Emmy, Ace, and Tess arriving.
The meeting gone totally sideways.
A double-effing-wedding.
"Didn't you though? Weren't you willing to take risks you'd never dreamed of because of it? Leaving the country, leaving Sophia, sleeping with me?"
"Sleeping with you had nothing to do with the money. We did that before."
"Hell, yeah, we did," Landon says, walking toward me. "That first time I saw you naked, I thought I was going to get off before you ever laid a hand on me."
"The waltz gets you pretty horny then?" I tease, remembering the dance that led us back to his suite.
"You dancing? Yes. You doing anything? Yes. God, Claire, I want you so bad."
"What do you want from me?" I ask, unbuckling his belt, undoing his pants, reaching my hand inside his briefs to feel his hardening cock. It grows with each stroke, with each touch, as if I have magical powers.
"I want to make you happy. Forever," he says. "Not just fake-engagement happy. Really, truly happy. I want to make you smile and make you blush and make you remember that life isn't so terrible, so chaotic as you seem so intent to believe."
"You don't have any idea about the real world, Landon. You grew up in a freaking castle. Your parents are bankrupt, but not from credit card debt ... we're talking a billion-dollar company. The kind of bankrupt that lets you keep the house."
"And the yacht." Landon smirks at the absurdity of the situation.
"Of course you have a yacht."
"It doesn't mean I don't have a pulse on the real world. I just mean you keep mentioning how hard life is, how torn you feel all the time, and I think a lot of people can relate to that. I know I can."
"How do you feel torn?" I ask him, as he lifts my blouse over my head.

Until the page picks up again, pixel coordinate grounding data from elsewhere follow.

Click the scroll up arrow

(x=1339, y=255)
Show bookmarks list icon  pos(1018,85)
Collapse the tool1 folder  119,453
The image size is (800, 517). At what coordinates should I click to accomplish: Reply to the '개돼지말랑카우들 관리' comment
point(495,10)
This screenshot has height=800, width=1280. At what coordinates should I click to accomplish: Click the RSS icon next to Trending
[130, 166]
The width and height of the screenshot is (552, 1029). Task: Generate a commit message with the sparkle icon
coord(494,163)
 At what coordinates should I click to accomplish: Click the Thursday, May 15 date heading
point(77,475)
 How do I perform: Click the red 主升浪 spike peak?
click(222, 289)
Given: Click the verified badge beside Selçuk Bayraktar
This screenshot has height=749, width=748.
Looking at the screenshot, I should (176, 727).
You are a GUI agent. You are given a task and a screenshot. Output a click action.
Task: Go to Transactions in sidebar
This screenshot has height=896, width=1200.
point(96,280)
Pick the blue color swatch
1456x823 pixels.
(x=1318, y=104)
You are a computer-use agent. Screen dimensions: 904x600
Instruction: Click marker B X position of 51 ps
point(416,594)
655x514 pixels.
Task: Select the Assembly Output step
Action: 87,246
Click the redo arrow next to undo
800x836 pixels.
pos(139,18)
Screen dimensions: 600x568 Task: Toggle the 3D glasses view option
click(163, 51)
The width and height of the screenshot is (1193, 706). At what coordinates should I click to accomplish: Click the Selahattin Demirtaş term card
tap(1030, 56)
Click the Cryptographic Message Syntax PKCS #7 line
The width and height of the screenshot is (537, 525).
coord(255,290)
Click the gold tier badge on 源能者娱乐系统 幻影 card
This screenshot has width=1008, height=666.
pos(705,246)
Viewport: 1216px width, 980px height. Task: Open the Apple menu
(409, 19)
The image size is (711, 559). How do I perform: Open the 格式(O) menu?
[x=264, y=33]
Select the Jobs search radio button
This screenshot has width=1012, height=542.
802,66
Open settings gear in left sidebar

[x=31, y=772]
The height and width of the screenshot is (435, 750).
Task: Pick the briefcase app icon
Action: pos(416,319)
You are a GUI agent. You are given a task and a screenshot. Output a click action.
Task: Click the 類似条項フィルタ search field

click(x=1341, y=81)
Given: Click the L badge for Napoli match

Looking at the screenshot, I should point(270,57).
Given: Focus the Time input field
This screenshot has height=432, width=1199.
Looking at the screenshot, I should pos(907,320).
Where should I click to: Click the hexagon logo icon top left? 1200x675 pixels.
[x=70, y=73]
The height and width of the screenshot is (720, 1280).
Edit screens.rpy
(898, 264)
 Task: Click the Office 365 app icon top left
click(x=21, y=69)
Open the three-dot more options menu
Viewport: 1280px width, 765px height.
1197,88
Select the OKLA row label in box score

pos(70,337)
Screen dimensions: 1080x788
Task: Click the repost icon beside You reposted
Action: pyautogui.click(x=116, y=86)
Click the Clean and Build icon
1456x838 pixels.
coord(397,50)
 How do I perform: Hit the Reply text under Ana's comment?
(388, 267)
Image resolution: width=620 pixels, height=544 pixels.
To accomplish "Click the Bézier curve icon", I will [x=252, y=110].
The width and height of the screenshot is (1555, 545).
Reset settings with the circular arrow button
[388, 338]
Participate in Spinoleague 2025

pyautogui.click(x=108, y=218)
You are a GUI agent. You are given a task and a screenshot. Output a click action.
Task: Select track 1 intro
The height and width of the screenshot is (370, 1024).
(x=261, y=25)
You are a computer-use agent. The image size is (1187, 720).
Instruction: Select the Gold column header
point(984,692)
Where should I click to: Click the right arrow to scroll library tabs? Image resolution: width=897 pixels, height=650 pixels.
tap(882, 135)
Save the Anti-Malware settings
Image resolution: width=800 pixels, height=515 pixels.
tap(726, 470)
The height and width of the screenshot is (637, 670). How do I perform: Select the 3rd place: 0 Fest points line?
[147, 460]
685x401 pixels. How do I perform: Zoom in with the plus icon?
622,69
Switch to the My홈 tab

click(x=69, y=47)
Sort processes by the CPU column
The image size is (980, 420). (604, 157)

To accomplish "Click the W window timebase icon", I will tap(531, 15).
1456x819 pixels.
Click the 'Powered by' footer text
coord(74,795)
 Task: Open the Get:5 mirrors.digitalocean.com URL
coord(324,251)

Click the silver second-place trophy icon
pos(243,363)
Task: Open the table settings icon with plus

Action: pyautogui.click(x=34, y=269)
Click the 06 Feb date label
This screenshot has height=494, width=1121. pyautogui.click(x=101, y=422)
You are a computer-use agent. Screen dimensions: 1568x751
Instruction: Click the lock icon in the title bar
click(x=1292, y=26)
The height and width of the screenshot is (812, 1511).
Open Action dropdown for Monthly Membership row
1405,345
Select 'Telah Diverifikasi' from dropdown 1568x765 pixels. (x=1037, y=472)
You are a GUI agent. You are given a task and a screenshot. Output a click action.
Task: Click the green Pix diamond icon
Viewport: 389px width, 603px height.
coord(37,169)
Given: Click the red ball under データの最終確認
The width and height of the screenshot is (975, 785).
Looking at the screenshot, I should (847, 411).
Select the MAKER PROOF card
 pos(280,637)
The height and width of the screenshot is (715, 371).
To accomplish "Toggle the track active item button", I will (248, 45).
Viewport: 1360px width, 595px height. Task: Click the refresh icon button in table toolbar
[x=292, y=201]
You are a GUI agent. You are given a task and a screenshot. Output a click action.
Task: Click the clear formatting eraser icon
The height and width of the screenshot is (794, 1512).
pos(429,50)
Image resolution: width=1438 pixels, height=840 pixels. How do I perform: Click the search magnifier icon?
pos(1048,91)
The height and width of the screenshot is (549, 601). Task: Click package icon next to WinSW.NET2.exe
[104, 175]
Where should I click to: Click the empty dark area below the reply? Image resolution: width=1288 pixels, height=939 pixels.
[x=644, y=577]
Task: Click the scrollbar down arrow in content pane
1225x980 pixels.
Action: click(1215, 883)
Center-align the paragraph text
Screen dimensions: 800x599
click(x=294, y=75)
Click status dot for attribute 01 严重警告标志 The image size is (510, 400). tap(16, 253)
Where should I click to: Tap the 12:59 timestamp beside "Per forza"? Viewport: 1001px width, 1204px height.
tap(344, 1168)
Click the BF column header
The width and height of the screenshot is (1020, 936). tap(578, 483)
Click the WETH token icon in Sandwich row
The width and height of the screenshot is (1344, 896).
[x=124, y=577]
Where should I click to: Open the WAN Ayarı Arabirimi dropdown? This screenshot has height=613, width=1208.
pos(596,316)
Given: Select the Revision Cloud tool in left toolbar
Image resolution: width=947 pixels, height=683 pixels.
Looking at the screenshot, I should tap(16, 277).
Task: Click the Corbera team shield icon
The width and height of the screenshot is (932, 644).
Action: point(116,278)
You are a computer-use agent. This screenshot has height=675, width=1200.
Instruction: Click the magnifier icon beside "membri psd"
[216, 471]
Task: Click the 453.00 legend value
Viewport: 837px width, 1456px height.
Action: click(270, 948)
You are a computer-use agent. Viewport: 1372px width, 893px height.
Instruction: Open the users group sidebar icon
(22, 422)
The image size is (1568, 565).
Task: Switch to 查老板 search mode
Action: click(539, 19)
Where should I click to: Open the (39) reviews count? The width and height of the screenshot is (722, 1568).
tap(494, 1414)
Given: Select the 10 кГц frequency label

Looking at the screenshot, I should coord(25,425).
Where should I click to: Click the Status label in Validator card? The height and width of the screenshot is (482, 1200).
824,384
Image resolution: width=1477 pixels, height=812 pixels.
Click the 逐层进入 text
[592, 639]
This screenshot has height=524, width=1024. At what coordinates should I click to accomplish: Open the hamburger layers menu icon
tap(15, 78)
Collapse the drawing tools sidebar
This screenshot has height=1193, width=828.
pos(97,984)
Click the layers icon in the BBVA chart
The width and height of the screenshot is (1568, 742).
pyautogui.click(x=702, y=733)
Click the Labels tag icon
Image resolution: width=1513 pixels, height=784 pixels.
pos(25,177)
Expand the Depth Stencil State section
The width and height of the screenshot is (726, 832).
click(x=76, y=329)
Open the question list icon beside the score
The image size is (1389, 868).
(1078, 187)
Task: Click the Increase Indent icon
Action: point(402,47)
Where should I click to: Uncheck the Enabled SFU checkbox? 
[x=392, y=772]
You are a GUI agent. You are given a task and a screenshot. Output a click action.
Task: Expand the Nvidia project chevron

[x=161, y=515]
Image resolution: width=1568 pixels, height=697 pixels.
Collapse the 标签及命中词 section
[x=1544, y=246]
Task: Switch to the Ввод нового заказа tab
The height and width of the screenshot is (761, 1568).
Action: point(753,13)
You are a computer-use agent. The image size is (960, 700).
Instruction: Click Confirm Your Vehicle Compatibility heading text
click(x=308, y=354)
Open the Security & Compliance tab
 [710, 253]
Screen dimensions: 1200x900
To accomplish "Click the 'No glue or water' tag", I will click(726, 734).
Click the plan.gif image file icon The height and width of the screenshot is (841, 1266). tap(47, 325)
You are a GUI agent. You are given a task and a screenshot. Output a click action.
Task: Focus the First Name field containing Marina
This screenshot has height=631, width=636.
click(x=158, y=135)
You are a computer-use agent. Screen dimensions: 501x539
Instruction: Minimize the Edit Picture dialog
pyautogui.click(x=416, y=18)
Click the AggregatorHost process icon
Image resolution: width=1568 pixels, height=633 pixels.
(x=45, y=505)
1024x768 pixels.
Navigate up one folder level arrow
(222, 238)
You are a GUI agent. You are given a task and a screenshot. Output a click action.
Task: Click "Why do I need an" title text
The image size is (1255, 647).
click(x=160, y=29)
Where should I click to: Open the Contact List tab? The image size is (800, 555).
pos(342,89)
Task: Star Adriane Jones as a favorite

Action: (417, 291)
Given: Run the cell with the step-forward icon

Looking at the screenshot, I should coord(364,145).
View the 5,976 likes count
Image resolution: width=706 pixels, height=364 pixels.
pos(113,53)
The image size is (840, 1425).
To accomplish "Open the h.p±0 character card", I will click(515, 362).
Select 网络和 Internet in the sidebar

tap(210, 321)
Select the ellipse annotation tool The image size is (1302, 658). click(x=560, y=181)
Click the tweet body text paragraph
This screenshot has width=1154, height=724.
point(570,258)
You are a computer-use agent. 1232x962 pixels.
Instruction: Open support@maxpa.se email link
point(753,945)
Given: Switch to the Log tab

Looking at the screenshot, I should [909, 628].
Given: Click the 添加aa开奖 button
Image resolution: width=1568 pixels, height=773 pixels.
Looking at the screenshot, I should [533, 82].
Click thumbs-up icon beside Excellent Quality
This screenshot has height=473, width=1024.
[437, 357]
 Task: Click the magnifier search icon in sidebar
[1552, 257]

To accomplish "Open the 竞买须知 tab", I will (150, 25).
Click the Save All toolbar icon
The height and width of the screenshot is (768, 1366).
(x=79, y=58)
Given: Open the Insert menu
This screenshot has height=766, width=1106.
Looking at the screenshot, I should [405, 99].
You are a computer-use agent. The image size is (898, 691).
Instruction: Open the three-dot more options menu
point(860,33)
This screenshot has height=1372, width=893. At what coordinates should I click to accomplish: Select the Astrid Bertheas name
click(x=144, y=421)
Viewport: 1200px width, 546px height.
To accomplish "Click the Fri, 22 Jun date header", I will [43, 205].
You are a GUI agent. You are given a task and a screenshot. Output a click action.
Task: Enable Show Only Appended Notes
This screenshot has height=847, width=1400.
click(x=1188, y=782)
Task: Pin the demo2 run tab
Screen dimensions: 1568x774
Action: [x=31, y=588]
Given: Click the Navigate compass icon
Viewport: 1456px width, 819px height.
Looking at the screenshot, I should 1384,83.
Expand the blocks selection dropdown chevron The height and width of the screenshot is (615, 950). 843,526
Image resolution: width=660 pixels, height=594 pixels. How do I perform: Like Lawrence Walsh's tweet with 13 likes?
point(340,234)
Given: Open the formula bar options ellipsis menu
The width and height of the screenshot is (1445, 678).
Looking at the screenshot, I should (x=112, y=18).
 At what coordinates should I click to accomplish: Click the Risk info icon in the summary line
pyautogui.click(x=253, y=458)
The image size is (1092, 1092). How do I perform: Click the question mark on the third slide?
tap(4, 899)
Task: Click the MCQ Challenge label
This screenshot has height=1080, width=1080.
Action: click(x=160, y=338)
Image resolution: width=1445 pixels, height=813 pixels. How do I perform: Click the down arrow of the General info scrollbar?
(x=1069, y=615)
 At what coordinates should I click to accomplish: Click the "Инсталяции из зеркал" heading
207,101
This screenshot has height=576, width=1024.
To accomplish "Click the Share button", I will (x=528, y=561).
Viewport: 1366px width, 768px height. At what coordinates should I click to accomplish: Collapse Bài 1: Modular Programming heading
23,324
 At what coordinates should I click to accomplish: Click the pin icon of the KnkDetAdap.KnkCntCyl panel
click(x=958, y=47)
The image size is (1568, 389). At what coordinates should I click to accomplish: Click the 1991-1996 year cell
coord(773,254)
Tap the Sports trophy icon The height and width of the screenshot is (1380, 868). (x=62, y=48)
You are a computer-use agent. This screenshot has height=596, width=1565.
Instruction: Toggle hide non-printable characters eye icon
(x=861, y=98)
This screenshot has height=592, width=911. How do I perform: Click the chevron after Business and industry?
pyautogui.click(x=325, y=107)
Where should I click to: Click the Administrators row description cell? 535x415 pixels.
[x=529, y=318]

"I'm torn in million fucking ways. Are you kidding me?" He wraps his arms around me, and I sink into him, exhaling as my cheek rests against his chest.
"But how?" I ask. "Like, how are you torn? And I'm not talking about deciding if your burger at In-N-Out should be Animal Style or not. I mean legit things. Grown-up things."
"You're kinda killing the mood here, Claire," he says, unhooking my bra from the back.
"We'll round back there, I'm sure," I say, looking up at him as my lacy bra falls to the ground. Being naked with Landon doesn't feel exposed. It feels like the most natural thing in the world. "Right now I'm just trying to figure out what has your balls in a wad."
Landon laughs. "I don't think I've ever heard you so crass, Claire."
"Shut up," I pout, smacking him on the chest lightly. "Answer. For reals, Landon. What are you so torn up about? I mean, I know there are things you are upset over – like The King's Diamond going under, and Geoffrey being such a prick. But neither of those things worried you before this afternoon."
"Before this afternoon?" He runs his hands over my shoulders, looking directly at me. Seeing me. "I worried about ever getting my act together. About waking up in ten years and having nothing to show for my life. I worried that the sum of my existence would be my disposable income. So yeah, I act tough with the guys, but deep down everyone worries about not being enough. I'm no different."
The mood in the room has shifted. And now Landon is sad, maybe sadder, and I feel deflated. But also, I don't believe him. I don't think anyone could feel like I do inside.
"You may feel like your life has torn you up, Claire," he continues. "But you're actually luckier than the rest of us. You have a daughter who you love and who loves you. You have the sort of love everyone craves. And you don't even see what you have."
Everything Landon says surprises me. I thought he was this typical alpha-male, a bad boy with bravado, but he is so much more than that.
He may like to sleep with women, but he also has a heart.
And he's sharing that with me.
"I know that Sophia is a gift," I tell him. "I know I'm lucky to be her mother. I want to be her mother. But Landon, it's different. My choices are already made for me. Now I feel like I don't have any say in my life. It's like ... my life is always going to be me needing my mom, me piecing together things for Sophia. I just-I just wanted more. For all of us."